Our local print newspaper, the Benicia Herald, has undergone some dramatic changes following the loss of many key staff in early September.  Many readers have been extremely disappointed in the quality of reporting, content, layout and journalistic style.

On the front page of the October 1 edition, headline news above the fold presented a blatantly biased article, “Crowds jam City Hall to give comment on Valero’s Crude by Rail Project.”

  • Quotes:   The article quoted FOUR speakers in favor of crude by rail, and ZERO speakers against crude by rail.  The four quoted were:
    • Dan Broadwater, Business Manager of the International Brotherhood of Electrical Workers Local 180
    • Don Cuffel, Manager of the Environmental Department of Valero
    • Joe Bateman, Valero Fire Chief, and
    • Chris Howe, Director of Health, Safety, Environment and Government Affairs, Valero
  • Local support – 16 speakers favored oil trains and the environmental report, while 31 speakers, mostly from Benicia, opposed.  The Herald’s brief report on opposing speakers began with, “Project opponents came from various Bay Area cities and discussed their concerns….”  Somehow (go figure) Valero management’s public accusation at the Hearing that local efforts are the doing of outside organizations appears as the opening line in the Herald’s coverage of opposition speakers.  Of the 31 speakers who opposed the project that night, only 4 were from out of town.  Three of the 16 persons who spoke in favor of the project were top Valero officials, and most of the others were current or past employees.
  • Column inches – news stories are measured by column inches.  This article gave 14.5 inches to pro-oil-train speakers (including quotes) and only 4.5 inches to anti-oil-train speakers.
  • Lack of a byline – there was no attribution as to who wrote the lead news article in the October 1 Benicia Herald.  The large photo was labeled “Courtesy photo.”  If someone OTHER THAN the Herald supplied the photo, is it possible that someone OTHER THAN the Herald attended the meeting and supplied the text?  We are left to wonder who wrote the article, and whether the slant was calculated or simply innocently biased.

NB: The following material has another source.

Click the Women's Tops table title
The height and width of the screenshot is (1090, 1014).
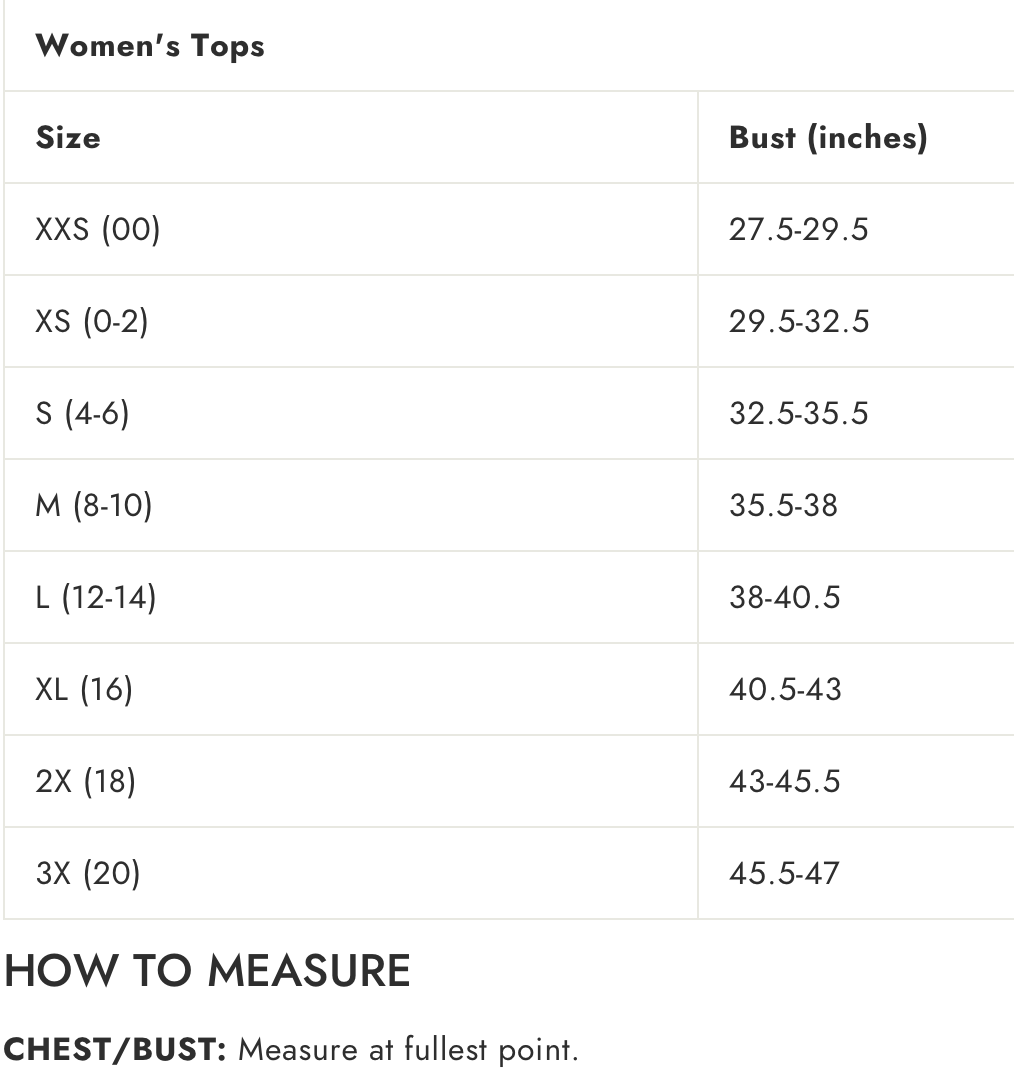pyautogui.click(x=150, y=46)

Needless to say, I will not be posting this article on the Benicia Independent.  The Benicia Herald’s online presence has gone into hibernation since the staff turnover on September 13, so no link can be provided to this story.  If I find time, I may upload it to some obscure corner for you to verify my observations.

Roger Straw, Editor
The Benicia Independent

NOTE: A blog like The Benicia Independent is permitted and expected to present a strongly held perspective on select issues of the day.  A local print newspaper, on the other hand, has a journalistic responsibility to reserve such editorial judgment to its occasional editorials.  News should be news, and although pure objectivity is hard to come by, a local newspaper should make every effort in that regard.